In game theory, a dominant strategy is the one that gives a player the most benefit no matter what the other players do. Game theory is the branch of mathematics that analyzes strategies used in competitive situations in which the outcome of a player's actions depends on the actions of other players. In each game, there must be at least two players, and their choices can listed in a matrix that shows how each of their strategies affects the other. Dominant strategies are most often present in so-called zero-sum games, in which one player gains all only at the expense of the other. For example, if the prize for winning is a predetermined amount of money, the only way for one player to win all of it is for the other player to win none of it.

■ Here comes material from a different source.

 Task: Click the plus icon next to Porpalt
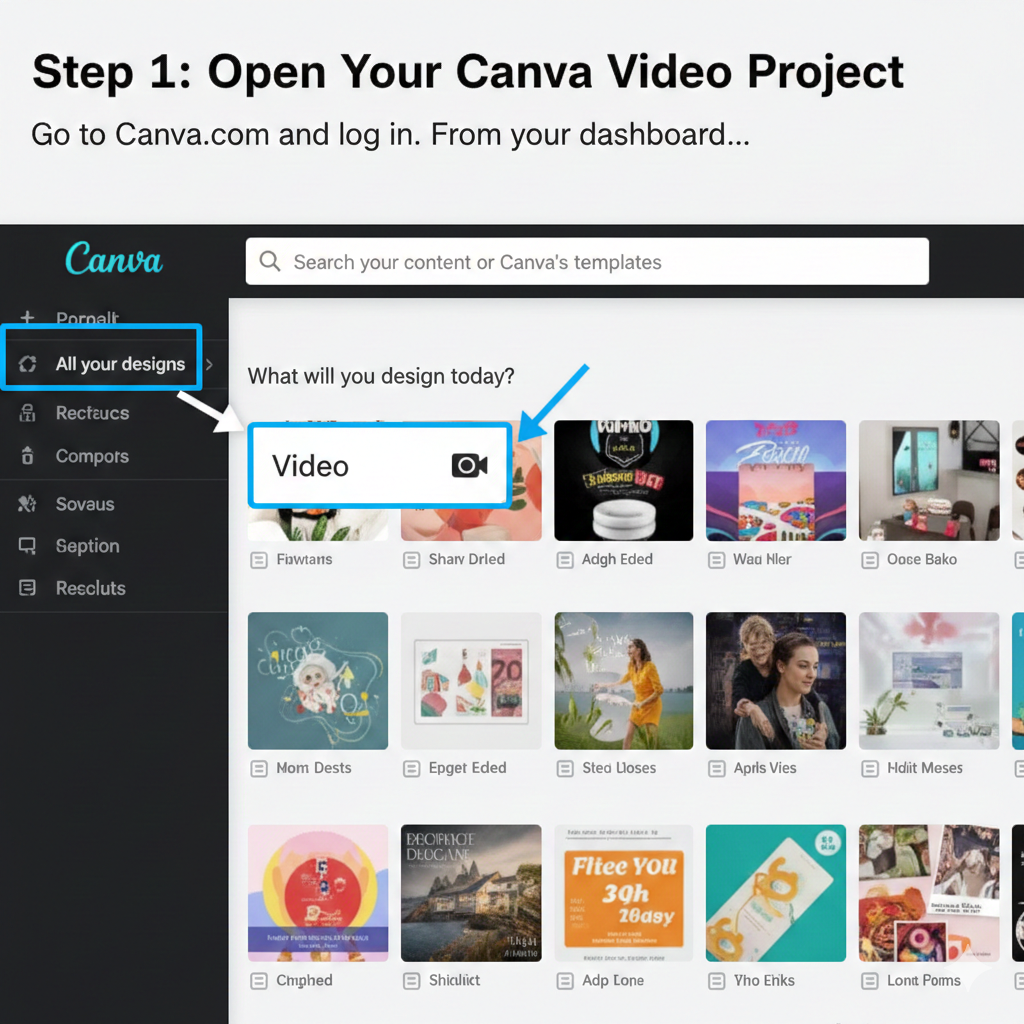[27, 318]
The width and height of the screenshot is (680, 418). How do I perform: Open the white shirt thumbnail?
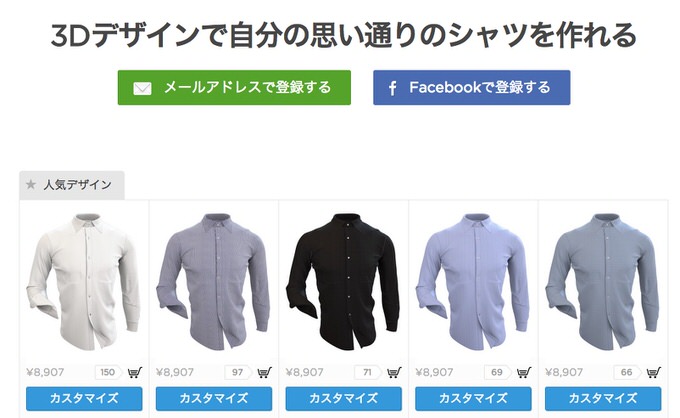tap(84, 281)
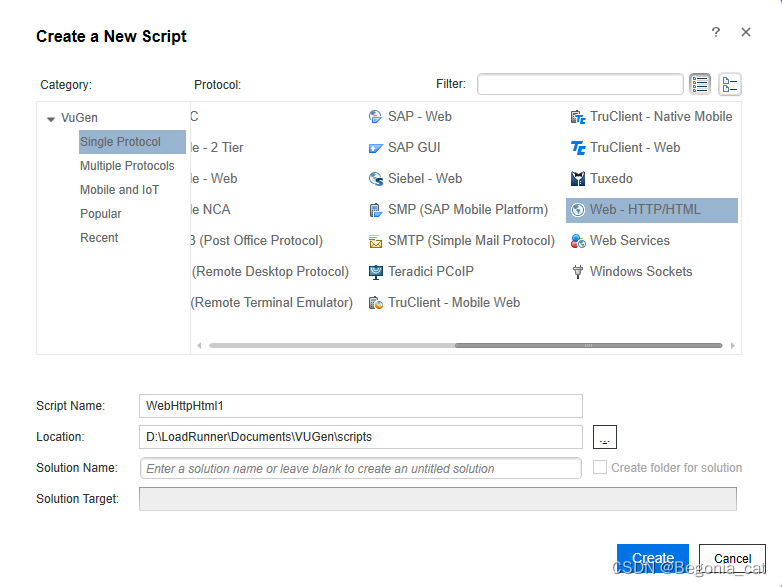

Strategies can be identified as strongly dominant or weakly dominant, depending on the difference between the most benefit that can be achieved and the least benefit — or no benefit. If the benefit of a dominant strategy yields only marginally better results, it is considered to be weakly dominant. Depending on the game, the dominant strategy is not always easy to identify, because of the various effects that other players' choices can have on different strategies.

When there is a dominant strategy, every other strategy is dominated. A dominated strategy is one that will always earn the player a smaller payoff, no matter what the other players do. It is possible for there to be dominated strategies without a dominant strategy, however.

Even when there are dominant strategies available, games can often end up in a tie. Such situations are covered and often predicted by the Nash Equilibrium, which exists when no player would make a different choice unless another player changed his or her strategy. When there is a Nash Equilibrium, however, players have no desire to change strategies because they would be worse off unless another player also changed strategies.